▶ _Source text_
□ □ □ □
Mikhail Ivanovich Smirnov ( (also spelled Michel Smirnoff; June 18, 1880 – August 26, 1940) was a Russian naval officer, the only Naval Minister of Alexander Kolchak’s Government during the Russian Civil War.

Early life and military career
Mikhail was born in Saint Petersburg on June 18, 1880, into a family of gentry. In 1899, he graduated from the Naval Cadet Corps, his marks being 7th best out of 66, and was appointed midshipman in the Baltic Fleet. In 1900, Smirnov becomes a junior officer at the staff of the Pacific Squadron. Promoted to lieutenant in December 1903.

Russo-Japanese War and afterwards
In 1904-1905, Smirnov participated in the Russo-Japanese War. Initially he served at the fleet headquarters in Vladivostok, later, from January 1905, aboard the cruiser Rossia. The task assigned was primarily disrupting enemy communications. In 1913, Smirnov published a book on the battle of Tsushima. After the war, in 1906, he was appointed to the Navy General Staff in St Petersburg where he first met Alexander Kolchak and became his close associate. Promoted to Senior lieutenant in December 1908. In this rank, he served aboard the battleships Slava and Panteleimon. Promoted to Captain 2nd rank in December 1912.

World War 1
When First World War started, Mikhail Smirnov had recently been appointed captain of the destroyer “Vynoslivy”. In September however he was appointed Russia’s representative with the British Royal Navy. In February 1915, he took part in the bombardment of the Dardanelles fortifications by HMS Lord Nelson. Captain of the destroyer Kazanets from April 1915. In July 1916, Smirnov is appointed to the staff of the Black Sea Fleet, where he meets Kolchak once again, and is promoted to Captain 1st rank. Black Sea Fleet Chief of Staff in 1917, he accompanied Admiral Kolchak in his trips to Britain and USA. During 1917-18 Mikhail Smirnov was in the United States, in charge of the Naval section of the Russian Procurement committee.

Civil War
In November 1918, Smirnov returns to Russia, joining Kolchaks’s Omsk Government as Minister of the Navy, simultaneously promoted to Counter Admiral. The forces he commanded comprised a river flotilla on the Kama (40 ships in total). The tasks of his force included fire support for the White Army, transportation of its units, laying mines, disrupting Reds' communications and river crossings, as well as engaging Red warships directly. Smirnov displayed notable personal courage and skill, contributing to the actions of the White Army, though he was criticized for maintaining an overstaffed ministry. The fleet was lost after the fall of Perm in July 1919. In October 1919 the Ministry left Omsk for Irkutsk with the rest of the government, and in January 1920 Kolchak was overthrown.
□ □ □ □
▶ _Short problem 1_
Please copy the records starting at the line that contains "You are a computer-use" and ending at the line that contains "click(x=629, y=142)". Include both of those lines and omit the pictures.

▶ _Given entries_
□ □ □ □
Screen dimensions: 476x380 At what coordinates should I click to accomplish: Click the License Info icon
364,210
□ □ □ □
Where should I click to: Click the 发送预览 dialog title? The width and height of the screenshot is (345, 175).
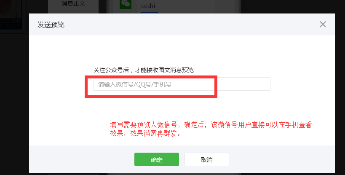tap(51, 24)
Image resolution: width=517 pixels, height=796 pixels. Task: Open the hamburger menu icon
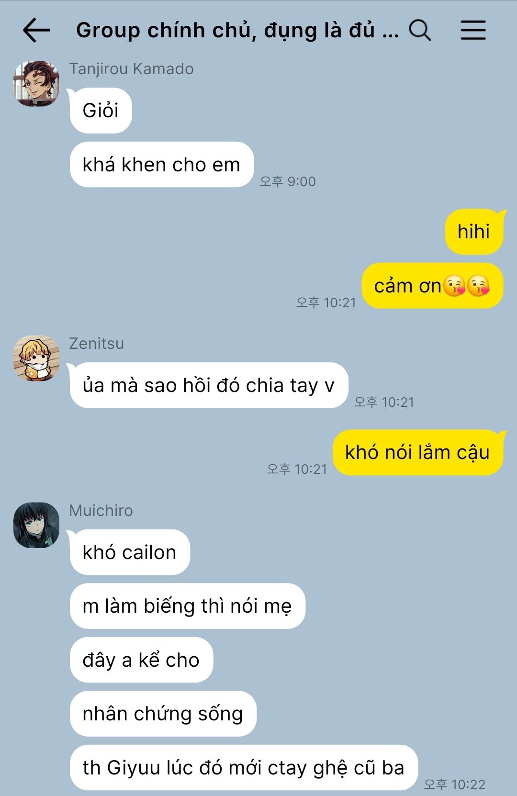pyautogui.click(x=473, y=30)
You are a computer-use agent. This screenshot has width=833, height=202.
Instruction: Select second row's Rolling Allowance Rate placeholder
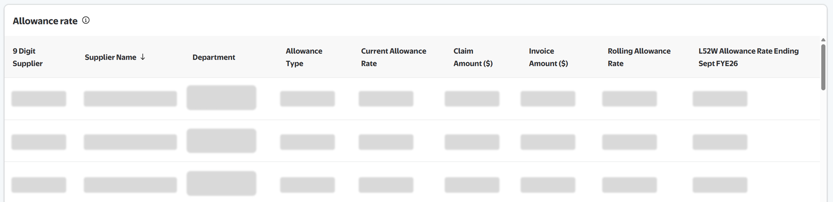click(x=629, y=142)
□ □ □ □
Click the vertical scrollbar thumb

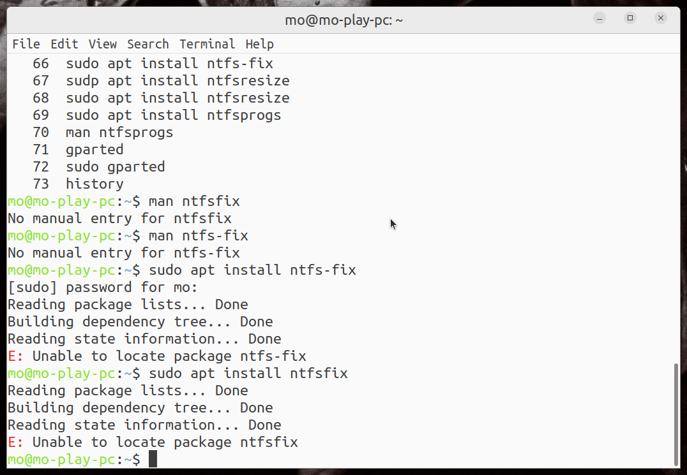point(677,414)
□ □ □ □
▶ _Short problem 2_
According to the Smirnov biography, in what year did he graduate from the Naval Cadet Corps?

▶ _Written response 1_
You are a computer-use agent. This screenshot has width=833, height=202.
Instruction: Select second row's Rolling Allowance Rate placeholder
click(x=629, y=142)

▶ _Written response 2_
1899